# Exercise aim
Nothing but the data below, returned exactly, should appear in the answer.

____

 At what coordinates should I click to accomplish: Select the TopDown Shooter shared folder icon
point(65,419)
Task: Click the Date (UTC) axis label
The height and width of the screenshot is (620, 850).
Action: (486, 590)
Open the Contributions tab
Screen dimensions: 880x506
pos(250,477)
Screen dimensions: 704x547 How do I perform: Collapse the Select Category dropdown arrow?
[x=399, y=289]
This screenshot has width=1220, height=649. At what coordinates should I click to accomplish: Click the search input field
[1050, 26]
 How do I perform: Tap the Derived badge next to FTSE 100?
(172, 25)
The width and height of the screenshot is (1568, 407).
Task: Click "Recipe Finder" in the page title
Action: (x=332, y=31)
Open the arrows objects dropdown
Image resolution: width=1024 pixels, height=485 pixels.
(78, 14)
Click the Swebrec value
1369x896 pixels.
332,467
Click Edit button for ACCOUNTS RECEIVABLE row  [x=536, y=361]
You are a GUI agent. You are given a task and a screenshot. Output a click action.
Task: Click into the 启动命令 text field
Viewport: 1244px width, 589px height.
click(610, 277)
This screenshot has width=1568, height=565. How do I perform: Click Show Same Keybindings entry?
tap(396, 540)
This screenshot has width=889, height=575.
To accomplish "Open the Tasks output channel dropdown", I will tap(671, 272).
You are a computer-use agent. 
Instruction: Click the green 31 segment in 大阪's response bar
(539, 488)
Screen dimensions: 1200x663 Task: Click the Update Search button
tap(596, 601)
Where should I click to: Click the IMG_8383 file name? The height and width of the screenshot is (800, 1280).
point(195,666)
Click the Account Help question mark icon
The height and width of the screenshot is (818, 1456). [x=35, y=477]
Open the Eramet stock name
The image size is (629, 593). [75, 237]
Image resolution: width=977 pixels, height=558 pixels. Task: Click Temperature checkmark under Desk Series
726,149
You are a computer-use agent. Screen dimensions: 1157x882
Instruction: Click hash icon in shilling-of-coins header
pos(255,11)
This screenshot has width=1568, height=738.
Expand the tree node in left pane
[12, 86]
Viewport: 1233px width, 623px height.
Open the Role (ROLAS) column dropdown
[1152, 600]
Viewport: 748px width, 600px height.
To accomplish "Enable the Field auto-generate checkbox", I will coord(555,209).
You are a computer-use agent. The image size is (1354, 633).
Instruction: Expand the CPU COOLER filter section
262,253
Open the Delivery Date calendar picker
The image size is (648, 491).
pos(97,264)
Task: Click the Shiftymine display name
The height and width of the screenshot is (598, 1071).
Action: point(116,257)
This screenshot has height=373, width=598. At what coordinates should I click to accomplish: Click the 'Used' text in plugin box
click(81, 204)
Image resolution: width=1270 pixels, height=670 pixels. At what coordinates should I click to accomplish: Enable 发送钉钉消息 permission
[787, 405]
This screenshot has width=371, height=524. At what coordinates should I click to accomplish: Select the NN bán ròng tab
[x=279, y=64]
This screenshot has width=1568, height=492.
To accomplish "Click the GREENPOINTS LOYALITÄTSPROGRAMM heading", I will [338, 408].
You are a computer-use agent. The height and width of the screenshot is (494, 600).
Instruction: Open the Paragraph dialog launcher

____

# Output for this task
 At what coordinates should I click to accomplish: Select the TopDown Shooter shared folder icon
point(65,419)
Task: Click the Date (UTC) axis label
The height and width of the screenshot is (620, 850).
Action: (486, 590)
Open the Contributions tab
Screen dimensions: 880x506
pos(250,477)
Screen dimensions: 704x547 How do I perform: Collapse the Select Category dropdown arrow?
[x=399, y=289]
This screenshot has width=1220, height=649. At what coordinates should I click to accomplish: Click the search input field
[1050, 26]
 How do I perform: Tap the Derived badge next to FTSE 100?
(172, 25)
The width and height of the screenshot is (1568, 407).
Task: Click "Recipe Finder" in the page title
Action: (x=332, y=31)
Open the arrows objects dropdown
Image resolution: width=1024 pixels, height=485 pixels.
(78, 14)
Click the Swebrec value
1369x896 pixels.
332,467
Click Edit button for ACCOUNTS RECEIVABLE row  [x=536, y=361]
You are a GUI agent. You are given a task and a screenshot. Output a click action.
Task: Click into the 启动命令 text field
Viewport: 1244px width, 589px height.
click(610, 277)
This screenshot has width=1568, height=565. How do I perform: Click Show Same Keybindings entry?
tap(396, 540)
This screenshot has width=889, height=575.
To accomplish "Open the Tasks output channel dropdown", I will tap(671, 272).
You are a computer-use agent. 
Instruction: Click the green 31 segment in 大阪's response bar
(539, 488)
Screen dimensions: 1200x663 Task: Click the Update Search button
tap(596, 601)
Where should I click to: Click the IMG_8383 file name? The height and width of the screenshot is (800, 1280).
point(195,666)
Click the Account Help question mark icon
The height and width of the screenshot is (818, 1456). [x=35, y=477]
Open the Eramet stock name
The image size is (629, 593). [75, 237]
Image resolution: width=977 pixels, height=558 pixels. Task: Click Temperature checkmark under Desk Series
726,149
You are a computer-use agent. Screen dimensions: 1157x882
Instruction: Click hash icon in shilling-of-coins header
pos(255,11)
This screenshot has width=1568, height=738.
Expand the tree node in left pane
[12, 86]
Viewport: 1233px width, 623px height.
Open the Role (ROLAS) column dropdown
[1152, 600]
Viewport: 748px width, 600px height.
To accomplish "Enable the Field auto-generate checkbox", I will coord(555,209).
You are a computer-use agent. The image size is (1354, 633).
Instruction: Expand the CPU COOLER filter section
262,253
Open the Delivery Date calendar picker
The image size is (648, 491).
pos(97,264)
Task: Click the Shiftymine display name
The height and width of the screenshot is (598, 1071).
Action: point(116,257)
This screenshot has height=373, width=598. At what coordinates should I click to accomplish: Click the 'Used' text in plugin box
click(81, 204)
Image resolution: width=1270 pixels, height=670 pixels. At what coordinates should I click to accomplish: Enable 发送钉钉消息 permission
[787, 405]
This screenshot has width=371, height=524. At what coordinates should I click to accomplish: Select the NN bán ròng tab
[x=279, y=64]
This screenshot has width=1568, height=492.
To accomplish "Click the GREENPOINTS LOYALITÄTSPROGRAMM heading", I will [338, 408].
You are a computer-use agent. The height and width of the screenshot is (494, 600).
Instruction: Open the Paragraph dialog launcher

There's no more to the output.